*Task directions*. Every record below, from the first line to the last, is to be set down again exactly.

*Records provided*.
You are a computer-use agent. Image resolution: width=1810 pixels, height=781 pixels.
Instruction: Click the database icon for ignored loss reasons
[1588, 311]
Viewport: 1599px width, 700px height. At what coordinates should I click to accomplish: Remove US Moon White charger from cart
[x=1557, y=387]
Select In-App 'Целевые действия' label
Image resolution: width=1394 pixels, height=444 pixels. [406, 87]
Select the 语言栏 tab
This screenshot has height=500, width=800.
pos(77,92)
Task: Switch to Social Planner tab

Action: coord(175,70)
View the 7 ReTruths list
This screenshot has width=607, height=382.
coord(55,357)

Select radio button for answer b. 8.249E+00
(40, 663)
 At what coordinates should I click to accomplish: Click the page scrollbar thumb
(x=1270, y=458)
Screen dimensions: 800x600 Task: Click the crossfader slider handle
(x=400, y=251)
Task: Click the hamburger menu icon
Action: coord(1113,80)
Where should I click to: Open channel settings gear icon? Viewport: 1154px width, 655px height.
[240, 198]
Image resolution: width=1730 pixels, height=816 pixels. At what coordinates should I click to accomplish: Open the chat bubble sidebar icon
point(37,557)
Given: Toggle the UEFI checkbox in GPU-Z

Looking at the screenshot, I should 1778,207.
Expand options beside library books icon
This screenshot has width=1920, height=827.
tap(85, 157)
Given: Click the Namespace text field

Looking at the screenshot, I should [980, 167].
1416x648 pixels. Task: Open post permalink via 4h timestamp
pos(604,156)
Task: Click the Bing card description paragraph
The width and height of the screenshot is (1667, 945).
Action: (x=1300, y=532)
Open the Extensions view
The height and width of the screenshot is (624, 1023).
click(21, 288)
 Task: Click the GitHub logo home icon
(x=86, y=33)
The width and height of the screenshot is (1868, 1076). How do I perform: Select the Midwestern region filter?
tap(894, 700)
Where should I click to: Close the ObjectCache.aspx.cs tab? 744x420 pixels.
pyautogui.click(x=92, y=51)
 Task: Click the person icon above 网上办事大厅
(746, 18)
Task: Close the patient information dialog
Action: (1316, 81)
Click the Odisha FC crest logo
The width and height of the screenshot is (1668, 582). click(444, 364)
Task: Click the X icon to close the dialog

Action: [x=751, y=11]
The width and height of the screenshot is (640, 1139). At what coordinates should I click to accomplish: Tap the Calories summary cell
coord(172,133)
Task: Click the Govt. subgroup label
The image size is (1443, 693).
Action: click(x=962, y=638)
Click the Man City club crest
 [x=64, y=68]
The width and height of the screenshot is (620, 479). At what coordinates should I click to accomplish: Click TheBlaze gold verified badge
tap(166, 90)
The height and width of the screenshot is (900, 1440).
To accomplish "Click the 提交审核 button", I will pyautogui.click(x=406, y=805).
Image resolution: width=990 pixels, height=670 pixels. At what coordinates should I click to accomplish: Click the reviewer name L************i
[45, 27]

*Answer area*.
You are a computer-use agent. Image resolution: width=1810 pixels, height=781 pixels.
Instruction: Click the database icon for ignored loss reasons
[1588, 311]
Viewport: 1599px width, 700px height. At what coordinates should I click to accomplish: Remove US Moon White charger from cart
[x=1557, y=387]
Select In-App 'Целевые действия' label
Image resolution: width=1394 pixels, height=444 pixels. [406, 87]
Select the 语言栏 tab
This screenshot has height=500, width=800.
pos(77,92)
Task: Switch to Social Planner tab

Action: coord(175,70)
View the 7 ReTruths list
This screenshot has width=607, height=382.
coord(55,357)

Select radio button for answer b. 8.249E+00
(40, 663)
 At what coordinates should I click to accomplish: Click the page scrollbar thumb
(x=1270, y=458)
Screen dimensions: 800x600 Task: Click the crossfader slider handle
(x=400, y=251)
Task: Click the hamburger menu icon
Action: coord(1113,80)
Where should I click to: Open channel settings gear icon? Viewport: 1154px width, 655px height.
[240, 198]
Image resolution: width=1730 pixels, height=816 pixels. At what coordinates should I click to accomplish: Open the chat bubble sidebar icon
point(37,557)
Given: Toggle the UEFI checkbox in GPU-Z

Looking at the screenshot, I should 1778,207.
Expand options beside library books icon
This screenshot has width=1920, height=827.
tap(85, 157)
Given: Click the Namespace text field

Looking at the screenshot, I should [980, 167].
1416x648 pixels. Task: Open post permalink via 4h timestamp
pos(604,156)
Task: Click the Bing card description paragraph
The width and height of the screenshot is (1667, 945).
Action: (x=1300, y=532)
Open the Extensions view
The height and width of the screenshot is (624, 1023).
click(21, 288)
 Task: Click the GitHub logo home icon
(x=86, y=33)
The width and height of the screenshot is (1868, 1076). How do I perform: Select the Midwestern region filter?
tap(894, 700)
Where should I click to: Close the ObjectCache.aspx.cs tab? 744x420 pixels.
pyautogui.click(x=92, y=51)
 Task: Click the person icon above 网上办事大厅
(746, 18)
Task: Close the patient information dialog
Action: (1316, 81)
Click the Odisha FC crest logo
The width and height of the screenshot is (1668, 582). click(444, 364)
Task: Click the X icon to close the dialog

Action: [x=751, y=11]
The width and height of the screenshot is (640, 1139). At what coordinates should I click to accomplish: Tap the Calories summary cell
coord(172,133)
Task: Click the Govt. subgroup label
The image size is (1443, 693).
Action: click(x=962, y=638)
Click the Man City club crest
 [x=64, y=68]
The width and height of the screenshot is (620, 479). At what coordinates should I click to accomplish: Click TheBlaze gold verified badge
tap(166, 90)
The height and width of the screenshot is (900, 1440).
To accomplish "Click the 提交审核 button", I will pyautogui.click(x=406, y=805).
Image resolution: width=990 pixels, height=670 pixels. At what coordinates should I click to accomplish: Click the reviewer name L************i
[45, 27]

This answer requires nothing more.